■ **Excerpted text**:
++++++

Notice that the automated approach is not dramatically cheaper than the manual approach. The tools cost $150K-$250K per year, and you still need 2-3 data scientists for the multi-table work that automation cannot handle. The savings are real but incremental.
Elimination is a step change. When there is no feature pipeline to build, maintain, or debug, the cost structure collapses. One ML engineer can operate 20 prediction tasks because the work is writing PQL queries, not maintaining SQL pipelines.
When each approach makes sense
To be direct about this: not every organization should switch to KumoRFM tomorrow.
- Manual feature engineering makes sense when your data is already in a single table, when you have a strong data science team that values full control, or when regulatory requirements demand that every feature be explicitly defined and auditable.
- Automated feature engineering (Featuretools, DataRobot) makes sense when you want to speed up existing workflows without changing your approach, when your team is already invested in an AutoML platform, or when you need the breadth of features that tools like Featuretools generate from relational data.
- Elimination (KumoRFM) makes sense when your data is relational (5-50 tables), when feature engineering is your bottleneck, when you need maximum accuracy on relational data, when you want to scale from 1 to 20+ prediction tasks without scaling your data science team, or when speed to production is a competitive advantage.

++++++

■ **Dataset extract**:
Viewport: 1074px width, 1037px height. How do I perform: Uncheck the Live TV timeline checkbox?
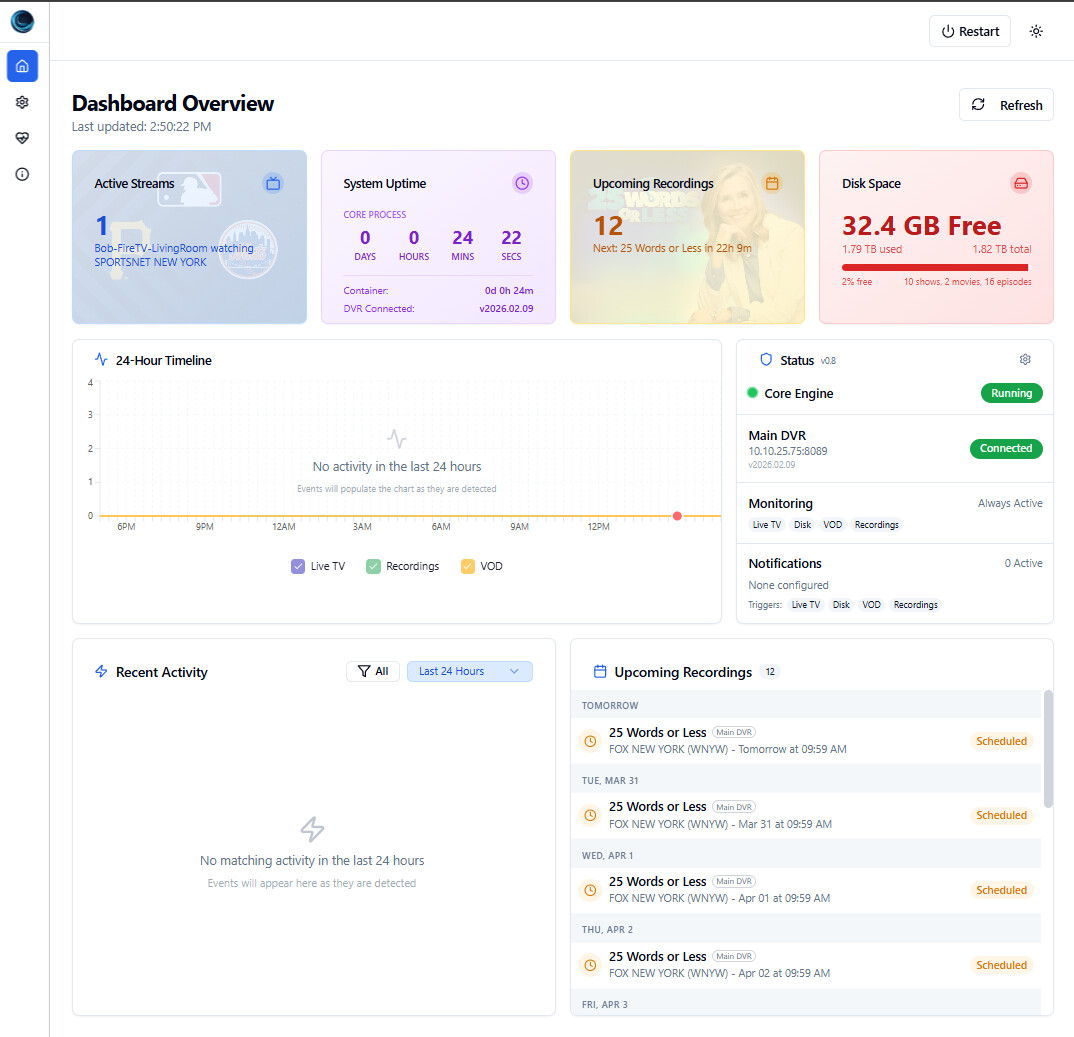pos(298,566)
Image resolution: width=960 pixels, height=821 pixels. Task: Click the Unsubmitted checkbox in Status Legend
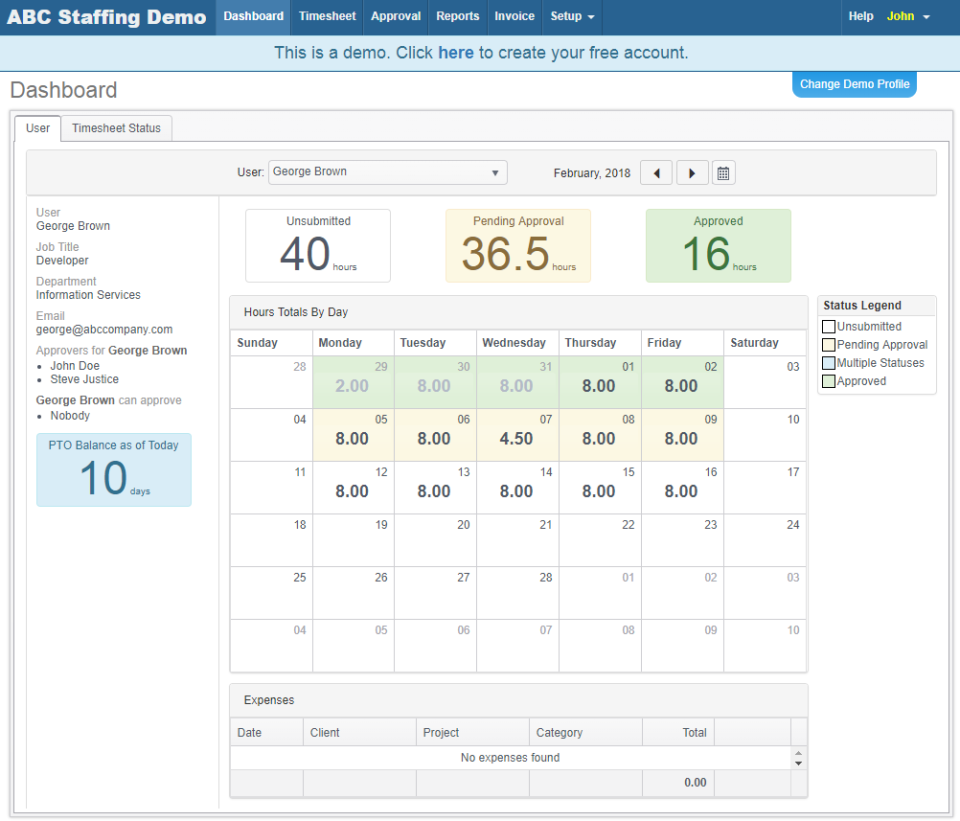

++++++

■ **Tasks to perform**:
a - Reproduce word for word the stretch of the passage on feature engineering approaches from "- Manual feature" through "a competitive advantage.".
b - Summarize the passage on feature engineering approaches in two sentences.
c - List every condition under which the passage on feature engineering approaches says elimination (KumoRFM) makes sense.

■ **Task-by-task outputs**:
a -
- Manual feature engineering makes sense when your data is already in a single table, when you have a strong data science team that values full control, or when regulatory requirements demand that every feature be explicitly defined and auditable.
- Automated feature engineering (Featuretools, DataRobot) makes sense when you want to speed up existing workflows without changing your approach, when your team is already invested in an AutoML platform, or when you need the breadth of features that tools like Featuretools generate from relational data.
- Elimination (KumoRFM) makes sense when your data is relational (5-50 tables), when feature engineering is your bottleneck, when you need maximum accuracy on relational data, when you want to scale from 1 to 20+ prediction tasks without scaling your data science team, or when speed to production is a competitive advantage.

b - Automated feature engineering saves money over the manual approach only incrementally, because the tools cost $150K-$250K per year and 2-3 data scientists are still needed for multi-table work, whereas eliminating the feature pipeline collapses the cost structure so that one ML engineer can operate 20 prediction tasks. Each approach suits different conditions: manual work fits single-table data, teams wanting full control, or auditability requirements; automation fits teams speeding up existing workflows or already invested in AutoML; elimination fits relational data, a feature engineering bottleneck, and scaling prediction tasks without scaling the team.

c -
- Your data is relational (5-50 tables).
- Feature engineering is your bottleneck.
- You need maximum accuracy on relational data.
- You want to scale from 1 to 20+ prediction tasks without scaling your data science team.
- Speed to production is a competitive advantage.